Представьте себе толпу народа: здесь и режиссеры, и актеры, и хористы, и музыканты из оркестра, и все служащие на сцене и в конторе, и часть билетеров в многие из администрации. Каждому из них даны три и даже четыре инструмента нашего своеобразного оркестра. Он состоял из огромного количества пищиков, трещеток, свистков, кри-кри, гнусавых дудок и всевозможных придуманных нами самими самодельных машинок, которые издавали непонятные, никому не известные, неопределенные и далеко не обыденные звуки, – охи, вздохи, крики, вой. Получался оркестр приблизительно в семьдесят человек. Каждый из них играл на трех-четырех инструментах. Итого, в общей сложности, кричали, стучали и охали от двухсот до двухсот пятидесяти инструментов. Некоторые ловкачи угораздились еще работать ногами, нажимая на приспособленные для этого доски, которые скрипели и трещали, точно вековые деревья. Когда форте вырастало до своей высочайшей ноты, из правой кулисы, сверху, летела на сцену пурга, изображаемая целой струей мелких белых бумажек, выбрасываемых вентилятором. Сзади этой струи развевался разных тонов тюль, прибитый к палкам. Среди этой пурги, тяжело ступая, сходил вниз с горы огромный дед Мороз в большой белой меховой шляпе, с длинной до пояса белой бородой, в великолепнейшем музейном костюме, расшитом по-восточному разноцветными мехами. Он шел с гиканьем, а придя – разваливался на огромном снежном сугробе. Его встречала с веселым детским смехом дочка Снегурочка и черный медведь, который лез целоваться с ним, но шалунья дочка садилась верхом на спину зверя, играла или валялась вместе с ним в снегу.
А вот и другая картина моей постановки «Снегурочки».
Палаты царя Берендея – эстета, философа, покровителя искусств, молодежи и их страстной и чистой любви к прекрасным девушкам – берендейкам, в сердцах которых бог Ярила зажигает весной бурные страсти. Царь занят отделкой своих палат. Он вместе со своими министрами и приближенными сидит в крытом дворцовом переходе, откуда расстилается чудесный вид на блаженный и наивный посад Берендея. Стройка дворца в разгаре. Вся левая стена – колонны, отдельные углы дома – замощены лесами. Всюду производятся живописные работы. Сам царь взгромоздился на возвышение у главной колонны, подпирающей крышу, и кистью, точно помазуя его елеем, расписывает нежный цветок. Рядом, на полу, сидит его главный министр, Бермята; засучив рукава, подняв полы своей византийской мантии, он красит в один колер панель крыльца большой малярной кистью. По линии рампы, на длинном, толстом дереве, оставшемся от стройки, спиной к зрителям, расположились слепые бандуристы, домрачеи, сказители, певцы и поют славу царю и солнцу. Им аккомпанирует мелодия с наивной инструментовкой деревенских рожков, дудок, свирелей, жилеек, деревенских лир с вращающимся колесом, скребущим по струнам.

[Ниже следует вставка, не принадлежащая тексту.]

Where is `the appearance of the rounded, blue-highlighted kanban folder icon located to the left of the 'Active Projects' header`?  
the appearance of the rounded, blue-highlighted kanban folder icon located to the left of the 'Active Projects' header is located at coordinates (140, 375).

Обрядово-церковный напев придает литургическую торжественность сцене. Наверху, к потолку, привешены две люльки, а в них лежат два старца-богомаза, с длинными седыми бородами, как у святителей. Притянутые к потолку, они, подобно царю, тоже словно помазуют елеем, – расписывают кистью изящные узоры. Раздается чудесный, исключительный по красоте голос Берендея, философствующий о возвышенном, о любви, об утраченной молодости. Это голос дебютанта В. И. Качалова в роли Берендея.
Потом царь узнает, что в селе появилась красавица Снегурочка, что восточный гость Мизгирь, просватанный уже за девушку Купаву, изменил ей ради Снегурочки.